Quem será a mãe da criança? A que teve o óvulo fecundado ou a que deu o parto à criança?
A fertilização assistida, conhecida como fecundação artificial, que é a inseminação artificial realizada para casais que não conseguem engravidar através da conjunção carnal, onde fecundação do sêmen no óvulo se dá em laboratório (in vitro), dando origem ao embrião, o qual pode ser gerado por outra mulher, derrubou o princípio de que a mãe é sempre certa. Na inseminação artificial homóloga, o embrião se origina do sêmen e do óvulo do próprio casal. Mas, em virtude de problemas orgânicos, a fecundação é fita artificialmente e é colocado no útero da própria mulher. Não havendo, então, problemas. Na inseminação artificial heteróloga, em razão da esterilidade do marido, este pode autorizar a utilização do sêmen de um terceiro para fecundar, artificialmente, o óvulo de sua mulher e, formando o embrião, o mesmo é colocado em seu útero para gerar a criança. Não havendo, também, questionamentos jurídicos mais sérios.
A situação se complica quando a inseminação artificial é como a homóloga, mas quem gera a criança não é a que forneceu o óvulo, mas sim, outra mulher, a mãe sub-rogada ou barriga de aluguel. As inseminações homólogas e heterólogas vêm regulamentadas no novo Código Civil que, apesar dos questionamentos, a solução pode ser encontrada sem maiores dificuldades. Vários questionamentos jurídicos surgirão por conta dessa nova técnica de procriação. Mas vou me ater àquela em que a criança é gerada no útero de outra mulher. A conhecida barriga de aluguel.
A pergunta que se faz é: quem será a mãe da criança? A que teve o óvulo fecundado ou a que deu o parto à criança? Bem, para a lei em vigor, quem deu o parto é a mãe de Direito. Porém, a que teve o óvulo fecundado artificialmente é que é a mãe de fato, a biológica. Então, registrar a criança em nome de quem se tudo foi feito de comum acordo entre o casal e a mãe geratriz?
Alguns sugerem a adoção como solução, ou seja, a mãe geratriz registra a criança normalmente e, depois, os pais biológicos, com a concordância daquela, adotam-na. Realmente, no caso, a mãe biológica (a que teve o óvulo fecundado) não pode registrar a criança em nome dela. Isso porque, a criança é oriunda de parto da mãe geratriz, em nome de quem é emitida a Declaração de Nascidos Vivos e que servirá para efetuar o registro de neonato, e o artigo 242 do Código Penal prevê como crime dar parto alheio como próprio (reclusão de dois a seis anos). Contudo, entendo que a adoção não reflete a realidade dos fatos. Ninguém pode adotar o próprio filho. Isso é um subterfúgio inaceitável. A verdade e a transparência devem prevalecer em todos os atos da vida civil, principalmente envolvendo direitos de uma criança.

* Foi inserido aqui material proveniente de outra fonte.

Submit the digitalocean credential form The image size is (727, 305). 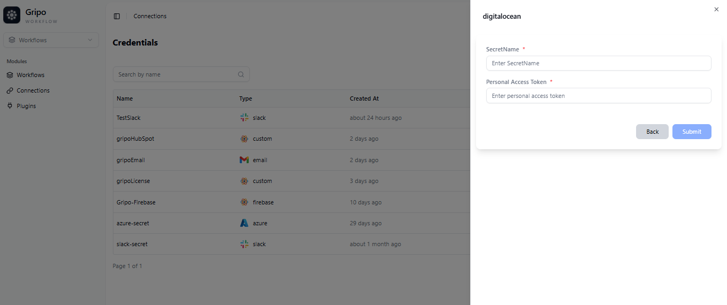tap(691, 132)
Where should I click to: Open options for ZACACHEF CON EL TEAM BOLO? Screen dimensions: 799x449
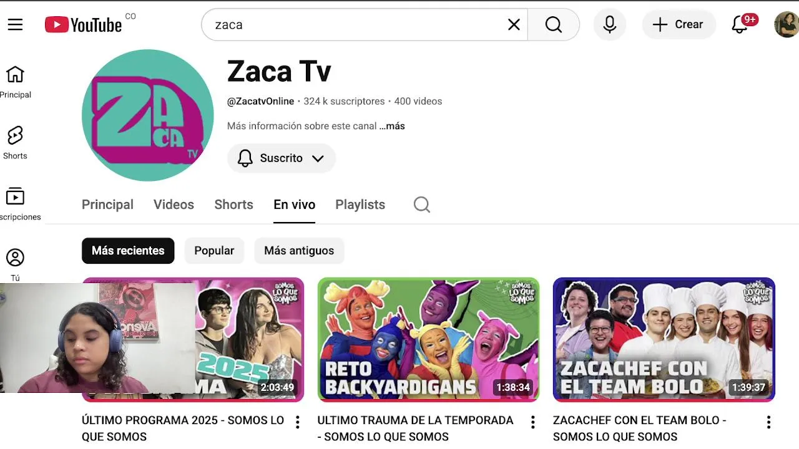pyautogui.click(x=768, y=423)
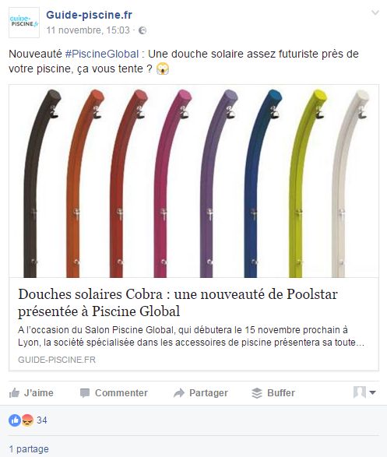View the 34 reactions count
Screen dimensions: 387x457
click(42, 420)
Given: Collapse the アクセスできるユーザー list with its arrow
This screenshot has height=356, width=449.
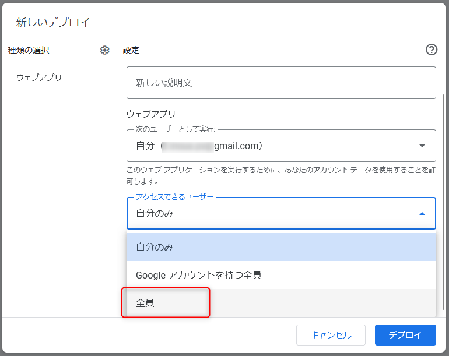Looking at the screenshot, I should pyautogui.click(x=422, y=214).
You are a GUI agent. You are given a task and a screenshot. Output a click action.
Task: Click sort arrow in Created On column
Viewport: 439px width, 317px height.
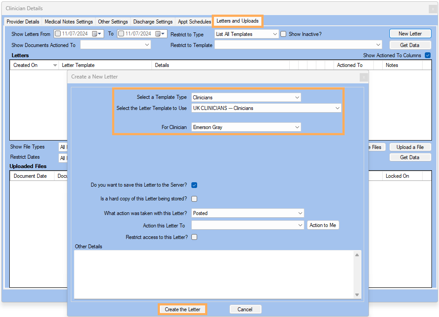pos(55,66)
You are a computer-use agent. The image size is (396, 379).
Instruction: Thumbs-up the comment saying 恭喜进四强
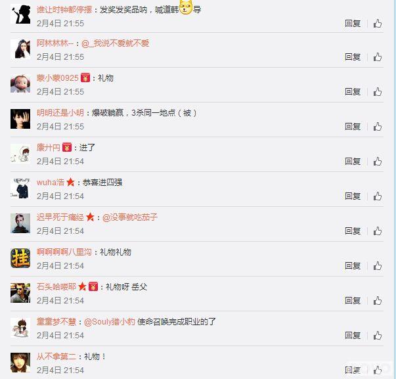coord(378,196)
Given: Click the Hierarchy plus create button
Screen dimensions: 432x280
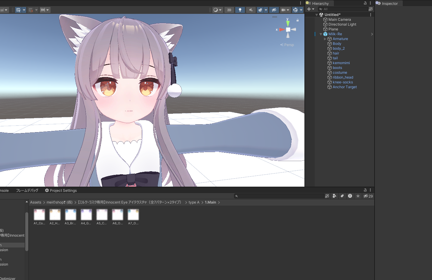Looking at the screenshot, I should coord(309,9).
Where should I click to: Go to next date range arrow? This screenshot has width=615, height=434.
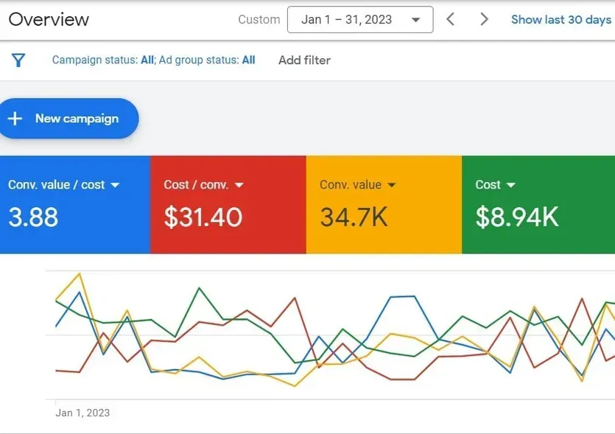tap(485, 19)
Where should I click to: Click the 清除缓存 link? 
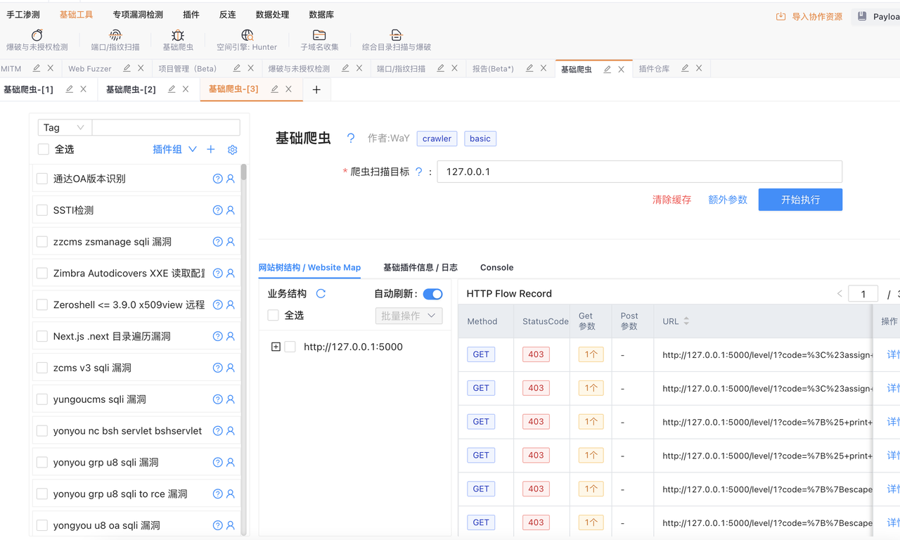coord(671,200)
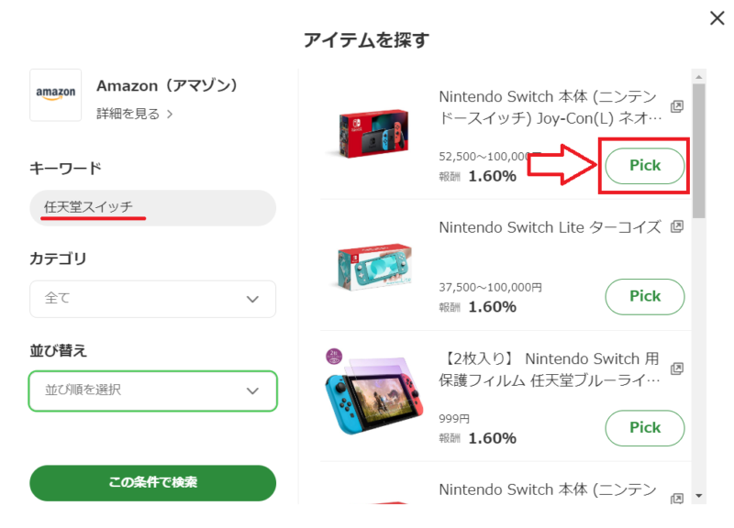Click the Amazon logo icon
The image size is (734, 528).
(x=56, y=95)
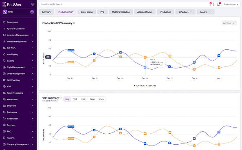Open the Super Admin user menu

tap(231, 4)
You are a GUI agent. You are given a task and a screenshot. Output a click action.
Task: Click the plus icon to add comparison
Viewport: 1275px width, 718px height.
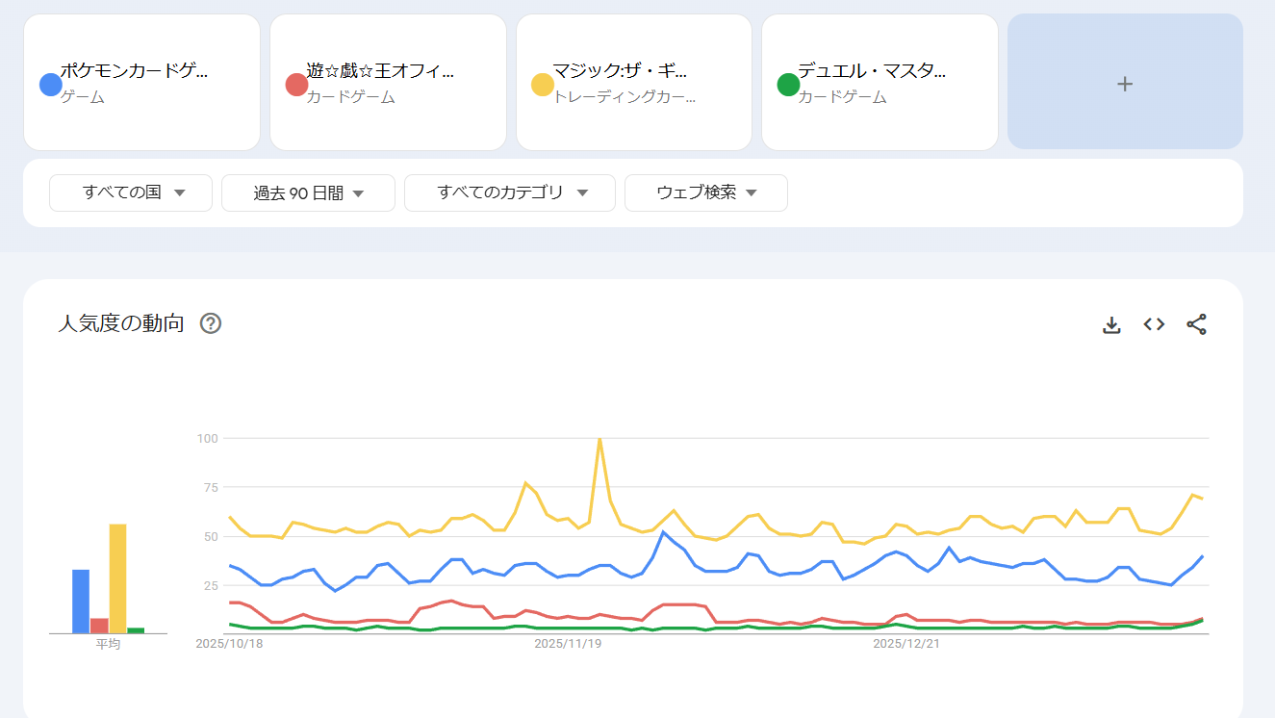[x=1125, y=84]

No caso, os fatos deverão ser tratados perante a Justiça como eles realmente os são, ou seja, a mãe geratriz deverá registrar o nascimento da criança no Cartório em nome dela e do pai biológico – com a presença deste, é lógico. Pois, atualmente, a mãe é obrigada a dar o nome do suposto pai quando este não comparece para o registro e a criança tem, naturalmente, um pai. Depois, em petição conjunta, a mãe biológica, a mãe geratriz e pai devem pleitear perante a Vara de Família a retificação do assento de nascimento da criança para que no registro fique constando os nomes dos verdadeiros ais biológicos.
Para tanto, deverão relatar os fatos na petição inicial e instruí-la com a certidão de nascimento da criança; declaração do médico que fez a inseminação artificial; o exame de DNA – comprovando que são os pais biológicos; e outros que se fizer necessário. Como não há previsão legal expressa, o Juiz poderá encontrar a solução no artigo 4º da Lei de Introdução ao Código Civil, que diz: “quando a lei for omissa, o juiz decidirá o caso de acordo com a analogia, os costumes e os princípios gerais de direito” e no artigo 109 e parágrafos da Lei de Registros Públicos (n. 6.015/73). Até porque, toda pessoa tem direito de ação de investigação de paternidade ou maternidade para saber a sua verdadeira origem (seu histórico) e, se for do seu interesse, que os nomes de seus pais biológicos constem no registro de nascimento, preservando, é lógico, o sigilo.
Autor: Cláudio Santos de Moraes é Promotor de Justiça em São José do Rio Preto.